On-Chip Electrical Monitoring of Real-Time “Soft” and “Hard” Protein Corona Formation on Carbon Nanoparticles

When nanoparticles encounter a biological fluid, proteins, lipids, and other biomolecules adsorb on the nanoscale surface consequently leading to the evolution of a protein shell or “corona.” The corona formed is dynamic in nature and depends on the “synthetic identity” of the NPs, ultimately affecting their biological response. In this paper, an integrated microfluidic platform coupled with an electrical resistance measurement setup is developed to monitor and investigate the real-time formation of a biomolecular corona of carbon nanoparticles. “Soft” and “hard” corona formation stages are effectively discriminated based on their nanoscale surface chemistries when combined with a time-frequency tool known as wavelet transform and machine-learning techniques.
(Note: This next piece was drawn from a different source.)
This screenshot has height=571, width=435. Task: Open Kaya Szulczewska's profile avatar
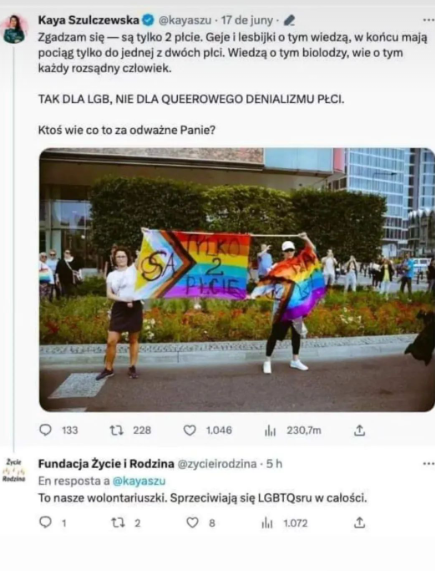[x=15, y=29]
Additionally, the corona and its composition are studied using different techniques such as dynamic light scattering, nanoparticle tracking analysis, zeta potential, excitation–emission profiles, 1D sodium dodecyl polyacrylamide gel electrophoresis and subsequently, liquid chromatography-mass spectrometry analysis. The dynamic setup can eventually be used as a valuable tool for screening of any nanoparticles formulations with distinct surface chemistries for the purpose of reduced protein adsorption/weaker protein corona formation and consequently enhance the success of targeted drug delivery.